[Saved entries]
========================================================================
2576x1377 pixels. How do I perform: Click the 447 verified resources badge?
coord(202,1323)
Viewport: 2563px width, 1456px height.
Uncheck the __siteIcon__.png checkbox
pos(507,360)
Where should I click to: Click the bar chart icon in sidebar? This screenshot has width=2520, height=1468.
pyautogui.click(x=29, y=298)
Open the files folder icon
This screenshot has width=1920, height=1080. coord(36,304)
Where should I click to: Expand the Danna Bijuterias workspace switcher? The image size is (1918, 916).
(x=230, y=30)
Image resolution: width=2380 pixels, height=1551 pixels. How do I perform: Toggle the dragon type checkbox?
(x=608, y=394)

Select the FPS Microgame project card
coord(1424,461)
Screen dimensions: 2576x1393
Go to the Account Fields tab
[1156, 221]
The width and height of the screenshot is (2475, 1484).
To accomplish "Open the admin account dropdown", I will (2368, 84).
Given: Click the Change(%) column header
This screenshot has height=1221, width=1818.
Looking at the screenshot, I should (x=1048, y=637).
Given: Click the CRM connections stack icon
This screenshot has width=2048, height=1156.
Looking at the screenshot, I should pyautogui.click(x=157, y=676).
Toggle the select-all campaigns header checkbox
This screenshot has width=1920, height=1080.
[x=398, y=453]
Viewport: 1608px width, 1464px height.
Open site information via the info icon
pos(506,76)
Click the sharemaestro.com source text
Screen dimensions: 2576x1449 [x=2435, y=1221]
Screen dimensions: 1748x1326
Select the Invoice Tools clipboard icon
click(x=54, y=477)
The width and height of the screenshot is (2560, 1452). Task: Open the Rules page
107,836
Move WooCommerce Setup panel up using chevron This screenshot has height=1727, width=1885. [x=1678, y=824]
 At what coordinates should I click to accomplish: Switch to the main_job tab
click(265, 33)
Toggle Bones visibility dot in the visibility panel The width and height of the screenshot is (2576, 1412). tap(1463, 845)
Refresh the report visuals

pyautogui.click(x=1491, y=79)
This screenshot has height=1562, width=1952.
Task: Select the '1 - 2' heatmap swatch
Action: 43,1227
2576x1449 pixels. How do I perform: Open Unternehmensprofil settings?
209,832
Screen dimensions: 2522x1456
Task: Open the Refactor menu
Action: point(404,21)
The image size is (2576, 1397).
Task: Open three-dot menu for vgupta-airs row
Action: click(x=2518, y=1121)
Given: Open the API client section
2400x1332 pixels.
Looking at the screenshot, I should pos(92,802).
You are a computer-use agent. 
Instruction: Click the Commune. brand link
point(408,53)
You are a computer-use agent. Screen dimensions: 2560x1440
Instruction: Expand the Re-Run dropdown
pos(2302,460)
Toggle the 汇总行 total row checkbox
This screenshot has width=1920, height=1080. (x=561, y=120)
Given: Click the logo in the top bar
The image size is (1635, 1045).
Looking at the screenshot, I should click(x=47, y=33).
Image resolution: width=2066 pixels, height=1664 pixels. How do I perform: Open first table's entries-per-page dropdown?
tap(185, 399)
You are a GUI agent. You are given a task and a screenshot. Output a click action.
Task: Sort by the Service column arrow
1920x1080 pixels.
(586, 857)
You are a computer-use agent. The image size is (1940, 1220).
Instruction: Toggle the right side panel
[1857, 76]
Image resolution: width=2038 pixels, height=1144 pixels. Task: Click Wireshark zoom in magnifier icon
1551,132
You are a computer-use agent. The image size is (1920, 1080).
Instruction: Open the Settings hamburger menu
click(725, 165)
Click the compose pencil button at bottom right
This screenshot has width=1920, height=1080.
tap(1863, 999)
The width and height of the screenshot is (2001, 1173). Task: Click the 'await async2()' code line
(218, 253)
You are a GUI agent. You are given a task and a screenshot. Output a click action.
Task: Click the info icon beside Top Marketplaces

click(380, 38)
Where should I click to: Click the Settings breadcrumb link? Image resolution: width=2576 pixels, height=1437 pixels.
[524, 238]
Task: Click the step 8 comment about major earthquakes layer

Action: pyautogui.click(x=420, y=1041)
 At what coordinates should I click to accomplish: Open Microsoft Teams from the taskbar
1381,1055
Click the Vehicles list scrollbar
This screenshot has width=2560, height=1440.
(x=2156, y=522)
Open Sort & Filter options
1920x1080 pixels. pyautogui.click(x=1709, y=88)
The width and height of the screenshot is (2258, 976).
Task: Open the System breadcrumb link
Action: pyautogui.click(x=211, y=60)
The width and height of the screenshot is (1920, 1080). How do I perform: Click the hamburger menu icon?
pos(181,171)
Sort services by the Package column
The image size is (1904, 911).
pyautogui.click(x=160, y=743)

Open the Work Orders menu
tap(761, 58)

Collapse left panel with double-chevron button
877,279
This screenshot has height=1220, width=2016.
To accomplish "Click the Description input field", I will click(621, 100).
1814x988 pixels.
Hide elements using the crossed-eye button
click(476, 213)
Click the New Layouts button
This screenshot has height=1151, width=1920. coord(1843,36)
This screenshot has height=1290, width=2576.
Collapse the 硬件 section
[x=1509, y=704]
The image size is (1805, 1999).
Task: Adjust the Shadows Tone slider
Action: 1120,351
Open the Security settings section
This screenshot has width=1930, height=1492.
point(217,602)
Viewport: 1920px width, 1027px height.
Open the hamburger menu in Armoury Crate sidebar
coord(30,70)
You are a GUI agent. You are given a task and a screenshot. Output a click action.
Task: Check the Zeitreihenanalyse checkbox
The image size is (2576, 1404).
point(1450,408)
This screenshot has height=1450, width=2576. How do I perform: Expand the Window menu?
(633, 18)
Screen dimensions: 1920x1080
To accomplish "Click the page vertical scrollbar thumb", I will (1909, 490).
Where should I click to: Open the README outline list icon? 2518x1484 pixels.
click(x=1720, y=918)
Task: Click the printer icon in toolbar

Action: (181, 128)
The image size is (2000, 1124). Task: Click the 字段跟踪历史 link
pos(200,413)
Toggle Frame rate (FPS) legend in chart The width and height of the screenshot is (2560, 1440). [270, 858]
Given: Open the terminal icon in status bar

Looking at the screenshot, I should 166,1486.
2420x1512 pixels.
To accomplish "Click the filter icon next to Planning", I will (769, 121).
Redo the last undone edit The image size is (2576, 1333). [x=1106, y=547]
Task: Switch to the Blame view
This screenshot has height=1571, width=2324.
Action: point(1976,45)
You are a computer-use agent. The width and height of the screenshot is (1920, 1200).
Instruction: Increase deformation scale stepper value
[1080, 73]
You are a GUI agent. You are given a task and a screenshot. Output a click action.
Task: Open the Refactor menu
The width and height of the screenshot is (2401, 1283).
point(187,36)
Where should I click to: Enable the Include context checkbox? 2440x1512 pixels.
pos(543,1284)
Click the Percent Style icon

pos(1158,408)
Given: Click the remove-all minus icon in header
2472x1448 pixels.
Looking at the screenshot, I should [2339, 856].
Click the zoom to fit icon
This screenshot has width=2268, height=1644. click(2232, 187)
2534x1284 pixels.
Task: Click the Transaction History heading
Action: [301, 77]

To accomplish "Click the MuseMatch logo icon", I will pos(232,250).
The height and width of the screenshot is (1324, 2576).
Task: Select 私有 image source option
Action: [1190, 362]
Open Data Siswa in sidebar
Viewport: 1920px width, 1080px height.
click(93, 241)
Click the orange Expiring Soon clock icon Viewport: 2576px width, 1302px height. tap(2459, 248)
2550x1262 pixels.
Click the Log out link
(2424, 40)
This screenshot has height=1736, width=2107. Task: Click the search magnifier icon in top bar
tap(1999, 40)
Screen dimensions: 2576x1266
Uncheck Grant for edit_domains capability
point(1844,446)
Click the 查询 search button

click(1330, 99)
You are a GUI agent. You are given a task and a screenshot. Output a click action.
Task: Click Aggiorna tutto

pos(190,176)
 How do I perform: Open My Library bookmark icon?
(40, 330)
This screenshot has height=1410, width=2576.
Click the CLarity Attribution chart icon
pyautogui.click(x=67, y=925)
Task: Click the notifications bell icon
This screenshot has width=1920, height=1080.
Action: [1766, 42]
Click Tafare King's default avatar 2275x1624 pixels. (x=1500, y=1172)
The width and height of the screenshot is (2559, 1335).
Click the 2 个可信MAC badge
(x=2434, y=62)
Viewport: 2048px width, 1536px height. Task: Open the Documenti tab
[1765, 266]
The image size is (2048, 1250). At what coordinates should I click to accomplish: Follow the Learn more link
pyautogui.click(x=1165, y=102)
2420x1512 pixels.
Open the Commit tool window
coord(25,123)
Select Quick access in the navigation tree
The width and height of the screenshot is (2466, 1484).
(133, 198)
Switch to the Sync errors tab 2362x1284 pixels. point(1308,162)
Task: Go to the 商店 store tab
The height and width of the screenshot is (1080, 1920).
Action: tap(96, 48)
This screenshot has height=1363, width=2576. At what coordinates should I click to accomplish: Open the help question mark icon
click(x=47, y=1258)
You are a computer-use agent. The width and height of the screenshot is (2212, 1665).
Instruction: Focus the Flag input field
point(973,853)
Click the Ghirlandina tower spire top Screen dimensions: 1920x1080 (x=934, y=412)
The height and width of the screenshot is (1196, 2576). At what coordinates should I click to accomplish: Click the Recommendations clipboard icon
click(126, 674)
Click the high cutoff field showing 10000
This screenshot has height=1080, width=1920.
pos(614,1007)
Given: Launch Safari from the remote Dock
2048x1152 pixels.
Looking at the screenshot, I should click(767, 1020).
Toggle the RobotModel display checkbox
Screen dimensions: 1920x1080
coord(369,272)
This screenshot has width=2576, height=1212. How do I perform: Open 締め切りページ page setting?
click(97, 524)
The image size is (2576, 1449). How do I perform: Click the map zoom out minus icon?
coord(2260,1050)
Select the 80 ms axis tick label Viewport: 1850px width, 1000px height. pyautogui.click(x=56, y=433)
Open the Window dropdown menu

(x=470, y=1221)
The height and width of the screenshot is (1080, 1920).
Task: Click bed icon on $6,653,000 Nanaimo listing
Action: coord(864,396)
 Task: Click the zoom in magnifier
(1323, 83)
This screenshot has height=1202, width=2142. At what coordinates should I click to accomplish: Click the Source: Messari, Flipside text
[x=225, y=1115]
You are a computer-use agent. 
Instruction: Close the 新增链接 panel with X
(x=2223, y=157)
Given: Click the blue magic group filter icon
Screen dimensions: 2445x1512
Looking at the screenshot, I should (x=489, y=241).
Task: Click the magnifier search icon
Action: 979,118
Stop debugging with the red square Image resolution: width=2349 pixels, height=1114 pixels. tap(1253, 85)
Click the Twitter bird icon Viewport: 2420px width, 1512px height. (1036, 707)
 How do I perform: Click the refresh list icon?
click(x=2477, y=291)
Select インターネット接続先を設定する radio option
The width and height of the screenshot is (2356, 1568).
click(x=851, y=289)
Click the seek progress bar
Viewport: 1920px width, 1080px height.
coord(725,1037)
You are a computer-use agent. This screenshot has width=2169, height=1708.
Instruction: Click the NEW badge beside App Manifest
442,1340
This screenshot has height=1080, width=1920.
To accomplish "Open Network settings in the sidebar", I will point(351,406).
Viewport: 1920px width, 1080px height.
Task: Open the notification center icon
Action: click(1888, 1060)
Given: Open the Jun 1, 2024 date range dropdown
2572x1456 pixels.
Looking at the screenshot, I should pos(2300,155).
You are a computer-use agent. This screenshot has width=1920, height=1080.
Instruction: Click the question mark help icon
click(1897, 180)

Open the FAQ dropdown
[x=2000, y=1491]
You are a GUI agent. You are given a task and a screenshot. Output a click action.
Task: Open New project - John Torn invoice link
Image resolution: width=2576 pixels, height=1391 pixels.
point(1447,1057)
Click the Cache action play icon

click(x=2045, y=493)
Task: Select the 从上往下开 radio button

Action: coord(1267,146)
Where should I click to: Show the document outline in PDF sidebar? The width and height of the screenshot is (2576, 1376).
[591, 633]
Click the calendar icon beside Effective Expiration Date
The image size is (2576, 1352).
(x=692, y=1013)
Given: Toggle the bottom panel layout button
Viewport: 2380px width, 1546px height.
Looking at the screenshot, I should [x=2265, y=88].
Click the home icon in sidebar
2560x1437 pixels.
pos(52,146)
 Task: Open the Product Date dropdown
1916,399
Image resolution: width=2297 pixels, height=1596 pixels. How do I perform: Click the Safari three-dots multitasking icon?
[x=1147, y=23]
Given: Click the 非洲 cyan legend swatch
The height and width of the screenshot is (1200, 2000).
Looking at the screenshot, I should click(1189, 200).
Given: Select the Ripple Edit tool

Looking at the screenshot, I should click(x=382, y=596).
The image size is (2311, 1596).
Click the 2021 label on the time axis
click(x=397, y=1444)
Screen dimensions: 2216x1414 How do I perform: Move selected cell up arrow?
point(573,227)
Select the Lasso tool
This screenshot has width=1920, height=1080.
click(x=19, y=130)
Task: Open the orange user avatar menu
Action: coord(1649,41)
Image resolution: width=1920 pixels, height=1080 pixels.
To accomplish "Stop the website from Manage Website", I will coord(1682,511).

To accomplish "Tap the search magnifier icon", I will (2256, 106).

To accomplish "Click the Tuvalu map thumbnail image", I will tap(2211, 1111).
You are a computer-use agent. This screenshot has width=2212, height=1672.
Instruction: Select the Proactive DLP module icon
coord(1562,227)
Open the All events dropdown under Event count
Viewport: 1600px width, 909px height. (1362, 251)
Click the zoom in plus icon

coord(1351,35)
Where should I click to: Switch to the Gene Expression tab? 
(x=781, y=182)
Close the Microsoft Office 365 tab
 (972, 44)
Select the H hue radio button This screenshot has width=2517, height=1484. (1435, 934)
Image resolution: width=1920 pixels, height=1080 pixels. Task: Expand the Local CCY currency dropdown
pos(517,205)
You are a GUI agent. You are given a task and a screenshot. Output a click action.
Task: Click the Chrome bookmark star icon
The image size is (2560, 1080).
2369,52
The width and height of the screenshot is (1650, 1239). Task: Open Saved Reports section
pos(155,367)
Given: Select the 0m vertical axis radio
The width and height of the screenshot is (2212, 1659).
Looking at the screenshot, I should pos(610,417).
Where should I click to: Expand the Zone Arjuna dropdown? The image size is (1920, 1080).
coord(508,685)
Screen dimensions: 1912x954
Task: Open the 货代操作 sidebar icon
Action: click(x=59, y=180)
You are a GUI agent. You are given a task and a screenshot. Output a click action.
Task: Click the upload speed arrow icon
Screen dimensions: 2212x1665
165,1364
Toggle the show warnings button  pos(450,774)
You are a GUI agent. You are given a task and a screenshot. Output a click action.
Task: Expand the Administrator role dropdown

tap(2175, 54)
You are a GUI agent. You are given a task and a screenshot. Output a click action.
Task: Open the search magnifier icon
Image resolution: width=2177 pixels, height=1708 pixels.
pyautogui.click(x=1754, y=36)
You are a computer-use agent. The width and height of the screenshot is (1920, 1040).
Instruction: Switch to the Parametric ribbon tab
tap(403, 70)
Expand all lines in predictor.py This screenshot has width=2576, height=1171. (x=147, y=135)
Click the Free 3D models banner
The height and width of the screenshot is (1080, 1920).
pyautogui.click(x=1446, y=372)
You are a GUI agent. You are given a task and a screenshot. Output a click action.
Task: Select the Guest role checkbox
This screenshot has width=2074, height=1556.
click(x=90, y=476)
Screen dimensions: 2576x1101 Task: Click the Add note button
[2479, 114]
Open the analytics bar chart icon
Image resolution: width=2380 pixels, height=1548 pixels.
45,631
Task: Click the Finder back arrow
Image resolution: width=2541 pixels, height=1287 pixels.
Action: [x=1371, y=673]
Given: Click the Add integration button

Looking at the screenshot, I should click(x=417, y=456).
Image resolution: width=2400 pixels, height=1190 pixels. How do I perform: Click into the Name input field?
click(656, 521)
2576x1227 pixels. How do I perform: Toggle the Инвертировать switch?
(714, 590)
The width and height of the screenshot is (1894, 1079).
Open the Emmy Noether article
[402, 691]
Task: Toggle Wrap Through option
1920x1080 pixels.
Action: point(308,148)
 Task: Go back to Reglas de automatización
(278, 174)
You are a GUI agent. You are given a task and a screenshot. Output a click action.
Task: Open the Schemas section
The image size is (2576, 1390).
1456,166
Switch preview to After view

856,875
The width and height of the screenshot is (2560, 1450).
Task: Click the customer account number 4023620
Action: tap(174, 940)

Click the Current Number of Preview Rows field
========================================================================
TASK BRIEF
Copy out, from the data above, each line where the string "computer" is present.

EXERCISE ANSWER
You are a computer-use agent. 
You are a computer-use agent. Screen dimensions: 2560x1440
You are a computer-use agent. The image size is (1940, 1220).
You are a computer-use agent. The image size is (1920, 1080).
You are a computer-use agent. The width and height of the screenshot is (1920, 1200).
You are a computer-use agent. The width and height of the screenshot is (2212, 1665).
You are a computer-use agent. 
You are a computer-use agent. This screenshot has width=2169, height=1708.
You are a computer-use agent. This screenshot has width=1920, height=1080.
You are a computer-use agent. This screenshot has width=2212, height=1672.
You are a computer-use agent. The width and height of the screenshot is (1920, 1040).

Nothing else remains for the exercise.